I shouldn’t have ventured out alone like this. It was stupid. I’m going to die: re-die; disappear. And for the first time in a long time, I have something I want to do: I want to court Fairy_26. I want to shower, brush my broken teeth, put on a new suit, buy some flowers, and knock on her door. I’ll still be a zombie. I’ll always be a zombie. But I want to look good for her. I want to take her out to movies. I want to take her dancing. Dinners might be awkward. I’ll figure out something. I want to be with Fairy_26. Maybe I can’t. Maybe it’s impossible. But I want to try. I’m not going to give up now that I don’t want to give up anymore. I’ll fight. I’ll infect all these teenagers if I have to. I groan as menacingly as I can. As I’d hoped, they all take a few steps back, reaching out for each other, for support, or so they can orient themselves without taking their eyes off me.

“It’s my dad,” says one of them.

It’s Francis Bacon. I didn’t see him before, among them.

“Hi, Son,” I call to him, relieved. “Do you mind telling your friends not to bash out my brains? Oh and while you’re here. I’m sorry to tell you like this when you’re among your peers, desperately clinging to survival in a broken cityscape filled with zombies but I’m leaving your mother. Recently I met a fairy and I think I’m falling in love with her but she’s not the only reason I’m leaving. As you probably know, your mother and I have had marital problems for some time now, culminating, rather unfortunately, in my eating your cat. I know all of this must be difficult for you to hear, especially following on the heels of the whole zombie revelation but I think with time . . .”

“I can’t understand you,” Francis Bacon calls to me. “I can’t understand him anymore,” he tells his friends. “All I hear is that terrible groaning sound they make.”

I forgot. I keep forgetting what’s important. They can’t understand us. We don’t make sense to them: the wild.

“It’s okay,” says a cute girl, putting her hand on Francis Bacon’s shoulder. “That’s what happens. Let’s just get out of here. Okay?”

“I’m sorry, Francis Bacon. I didn’t know it was your dad.” The young man with the baseball bat isn’t slapping it against his open palm anymore. Now it hangs at his side, peacefully. “I wouldn’t bash out your dad’s brains.”

“Don’t worry about it,” says Francis Bacon, holding out his hand. “Let’s see that bat.”

The guy with the baseball bat hands it over.

Francis Bacon walks toward me, purposefully. He stops right in front of me. He fixes his grip on the bat. It’s a good bat. It’s wood. You don’t want an aluminium bat. Sure, aluminium bats are strong. And yes, they’re silvery. Everybody likes silvery stuff. But think about it. When you’re being surrounded by zombies in the winter, do you want to be holding a freezing piece of metal in your hands? No. And do you want to be holding something really shiny when zombies are looking for something to eat? I don’t think so.
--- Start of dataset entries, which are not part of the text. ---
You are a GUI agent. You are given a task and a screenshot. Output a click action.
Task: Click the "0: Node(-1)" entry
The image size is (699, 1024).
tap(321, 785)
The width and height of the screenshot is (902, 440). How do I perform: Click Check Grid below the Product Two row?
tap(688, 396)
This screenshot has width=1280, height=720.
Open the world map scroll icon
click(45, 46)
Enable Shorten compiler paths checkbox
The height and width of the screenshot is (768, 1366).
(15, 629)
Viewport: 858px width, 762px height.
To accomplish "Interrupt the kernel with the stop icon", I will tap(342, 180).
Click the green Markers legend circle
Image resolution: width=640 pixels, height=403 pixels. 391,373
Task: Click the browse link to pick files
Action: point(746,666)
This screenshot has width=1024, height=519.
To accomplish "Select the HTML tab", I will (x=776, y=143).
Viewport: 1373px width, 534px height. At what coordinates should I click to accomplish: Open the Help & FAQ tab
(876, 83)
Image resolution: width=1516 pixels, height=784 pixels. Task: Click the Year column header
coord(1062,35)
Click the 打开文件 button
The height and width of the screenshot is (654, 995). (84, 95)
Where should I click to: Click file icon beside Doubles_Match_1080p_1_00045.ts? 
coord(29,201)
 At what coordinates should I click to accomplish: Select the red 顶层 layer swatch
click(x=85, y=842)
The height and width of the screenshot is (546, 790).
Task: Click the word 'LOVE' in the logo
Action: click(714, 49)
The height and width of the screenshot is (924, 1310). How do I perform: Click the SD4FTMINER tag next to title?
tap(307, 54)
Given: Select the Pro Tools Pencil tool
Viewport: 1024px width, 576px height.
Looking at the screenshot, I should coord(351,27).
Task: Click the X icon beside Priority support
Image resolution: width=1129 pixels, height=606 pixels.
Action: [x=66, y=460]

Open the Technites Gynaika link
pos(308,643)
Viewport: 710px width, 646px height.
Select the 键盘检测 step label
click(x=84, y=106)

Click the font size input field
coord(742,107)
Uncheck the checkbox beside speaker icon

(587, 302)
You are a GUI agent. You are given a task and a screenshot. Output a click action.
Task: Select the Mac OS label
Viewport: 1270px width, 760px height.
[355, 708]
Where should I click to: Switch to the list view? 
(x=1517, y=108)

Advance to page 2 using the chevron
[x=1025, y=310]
When you’re trying to hide, you don’t yell out, “Hey, over here, zombies!”

Francis Bacon holds the bat back, ready to swing, but he doesn’t. He doesn’t think he can. Do I want him to bash out my brainless brains? I don’t think. I don’t think so. So I don’t want him to destroy me but I don’t know why because I can’t think. I guess. I guess I want to live but I can’t live and I can’t think so I guess and I guess I just don’t want to be destroyed. Completely. Finally. It has to work out, doesn’t it? Somehow? In the end? No. It doesn’t. I don’t think, so I don’t think so, so I certainly don’t know but I have this feeling. Is it my depression? Is it irrational to feel everything is going to end badly? Isn’t that what every sense-impression leads me to believe?

My son stands in front of me with a wooden baseball bat poised over his shoulder. With hate, courage, fear, and love deeply planted in his furrowed brow, he stares at me. I understand perfectly. I don’t understand, either.

Silently, tears climb under his lower eyelids, slip over the edges, and rappel down his cheeks, like soldiers who want into his mouth for words that might be there. I reach out to him: to hug him, to hold him. It must look threatening because, all of a sudden, he swings the bat as hard as he can.